Hawking’s singularity theory, the authors write, is “a point at which time comes to an end and the laws of physics break down.” Does this mean that time is the movement/dissipation of heat energy which stops under a singularity event? Presumably, the same goes for “space” (the authors introduce the idea by referencing “space-time” but then revert just to “time”) because it is bound up in some ultra-contraction event. Interestingly, does this mean that the big bang is not an explosion into pre-existing space, but rather, an explosion that creates space as energy and matter moves outward? This is an interesting question because the authors’ diagram (pp. 82-83) of a big bang scenario has the explosion going outward “into space,” begging the question as to what lies outside the lines of the diagram indicating the explosive expansion.

In a singularity event (“gravitationally collapsed stars,” renamed now as black holes), Hawking says that the “laws of quantum gravity take over.” This is where Einstein’s general relativity (gravitational collapse into a singularity) is a last bastion of classic physics, though the authors are not clear why this is so unless it’s meant that under singularity conditions, gravity pulls matter and energy so tight that no other gravitational effect is possible (no further room to go; is this the infinity of physicists?). One might think that this is too much for energy and matter to handle (a forcing together of sub-sub particles/energy quanta), resulting in an explosion, but Hawking does not go there. But neither does he say that energy and matter remain bound up forever (as the big bang name itself conveys). This moves the discussion into Hawking’s theory on black hole radiation where energy is released and eventually the black hole disappears, its energy having been reintegrated into the cosmic energy field.

The authors describe particles and anti-particles interacting at the boundary of the black hole, with one being absorbed and the other bouncing out and they say that this is the Hawking radiation. How does one make sense of this? The black hole per se does not disappear; rather, the radiation occurs at the black hole boundary, the event horizon. How absorption of “one of the particles into the hole” reduces the black hole’s mass density the authors don’t say.** This all has something to do with entropy and the dissipation of heat energy (movement from hot to cold), though it is not clear how that works. But clearly something is missing from that explanation as the authors later state, simply, that it is in fact the black hole itself that disappears. Quoting Freeman Dyson, the authors write that “A black hole is not absolutely permanent but will ultimately evaporate into pure radiation.” In any event, whatever happens at the event horizon, the authors describe it as the boundary between classical physics (gravity, the pulling of matter-energy into itself under the general theory of relativity) and quantum physics (uncertainty principle and what happens inside of the event horizon) and that it was Hawking, not Einstein, who unites classical and quantum physics.***

The book mentions at the end that the then pope (John Paul) was ok with modern physics to a point. Quoting what the pope reportedly said, the authors write: ‘“ It’s all right to study the evolution of the universe after the big bang, but don’t inquire into the big bang itself, because that’s the moment of creation and therefore the work of God.’”

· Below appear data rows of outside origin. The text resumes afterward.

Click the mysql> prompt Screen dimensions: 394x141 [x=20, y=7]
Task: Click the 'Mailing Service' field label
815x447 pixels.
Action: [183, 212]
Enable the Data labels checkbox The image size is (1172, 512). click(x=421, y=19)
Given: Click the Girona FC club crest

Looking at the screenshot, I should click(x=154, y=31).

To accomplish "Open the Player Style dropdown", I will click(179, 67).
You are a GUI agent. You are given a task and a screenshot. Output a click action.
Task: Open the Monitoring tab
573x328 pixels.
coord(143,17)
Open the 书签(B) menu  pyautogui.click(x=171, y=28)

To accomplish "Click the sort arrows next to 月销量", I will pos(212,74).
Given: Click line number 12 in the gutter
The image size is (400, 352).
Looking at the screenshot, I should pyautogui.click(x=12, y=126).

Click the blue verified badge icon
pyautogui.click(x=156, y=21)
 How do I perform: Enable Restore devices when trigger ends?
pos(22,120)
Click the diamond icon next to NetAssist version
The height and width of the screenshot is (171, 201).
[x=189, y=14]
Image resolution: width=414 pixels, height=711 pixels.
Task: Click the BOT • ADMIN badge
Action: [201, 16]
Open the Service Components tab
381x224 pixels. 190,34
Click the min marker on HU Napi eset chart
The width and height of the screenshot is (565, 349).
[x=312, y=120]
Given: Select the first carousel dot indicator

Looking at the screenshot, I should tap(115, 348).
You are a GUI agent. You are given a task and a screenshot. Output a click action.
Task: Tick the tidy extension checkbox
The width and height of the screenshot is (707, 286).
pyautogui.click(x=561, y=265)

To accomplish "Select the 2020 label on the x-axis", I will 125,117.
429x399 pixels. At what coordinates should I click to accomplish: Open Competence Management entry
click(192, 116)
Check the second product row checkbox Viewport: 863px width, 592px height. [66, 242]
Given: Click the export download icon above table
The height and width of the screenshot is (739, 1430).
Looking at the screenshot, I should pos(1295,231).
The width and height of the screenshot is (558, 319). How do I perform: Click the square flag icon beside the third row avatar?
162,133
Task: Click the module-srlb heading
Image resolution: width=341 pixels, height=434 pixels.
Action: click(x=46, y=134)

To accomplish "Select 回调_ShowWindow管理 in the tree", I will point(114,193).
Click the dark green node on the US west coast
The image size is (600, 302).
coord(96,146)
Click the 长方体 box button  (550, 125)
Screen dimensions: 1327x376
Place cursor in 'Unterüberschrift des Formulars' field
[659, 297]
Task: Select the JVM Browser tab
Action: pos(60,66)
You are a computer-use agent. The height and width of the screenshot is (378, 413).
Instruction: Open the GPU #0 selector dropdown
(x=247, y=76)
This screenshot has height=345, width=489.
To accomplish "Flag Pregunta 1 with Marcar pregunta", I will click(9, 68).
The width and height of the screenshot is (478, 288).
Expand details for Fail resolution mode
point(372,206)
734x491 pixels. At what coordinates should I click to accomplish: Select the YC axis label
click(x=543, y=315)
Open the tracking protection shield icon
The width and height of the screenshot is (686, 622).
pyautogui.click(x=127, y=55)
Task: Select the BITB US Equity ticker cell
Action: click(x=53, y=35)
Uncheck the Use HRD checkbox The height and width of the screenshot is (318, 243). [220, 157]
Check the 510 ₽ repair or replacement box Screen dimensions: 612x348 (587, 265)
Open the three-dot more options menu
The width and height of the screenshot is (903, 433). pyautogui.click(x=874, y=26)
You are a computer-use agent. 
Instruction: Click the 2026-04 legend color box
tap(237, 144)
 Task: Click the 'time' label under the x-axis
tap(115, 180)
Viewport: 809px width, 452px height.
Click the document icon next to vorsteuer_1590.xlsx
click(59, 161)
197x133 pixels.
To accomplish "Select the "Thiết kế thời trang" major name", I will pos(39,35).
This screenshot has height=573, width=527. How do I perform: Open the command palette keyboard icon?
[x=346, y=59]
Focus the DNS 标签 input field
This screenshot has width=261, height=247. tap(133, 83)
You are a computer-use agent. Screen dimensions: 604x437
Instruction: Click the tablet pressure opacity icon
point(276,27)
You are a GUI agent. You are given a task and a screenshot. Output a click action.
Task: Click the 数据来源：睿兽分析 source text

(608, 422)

*E.g., The authors state, for example, that Einstein dismisses the force of gravity, which made it unnecessary therefore “to explain the odd coincidence that inertial and gravitational mass are exactly the same.” The book is filled with these leaping statements that makes it hard for the lay reader to follow its key arguments.

**“Hawking considered what might happen at the surface of a black hole (i.e., at the event horizon), “where the intense gravitational field interacts with these virtual pairs [particle and antiparticle]. It seems the intense gravity at the surface of the black hole can attract one of the particles of the virtual pair into the hole (negative energy), reducing the mass of the black hole, while the other unpaired particle (positive energy) escapes in the form of radiation and can be detected by an outside observer….”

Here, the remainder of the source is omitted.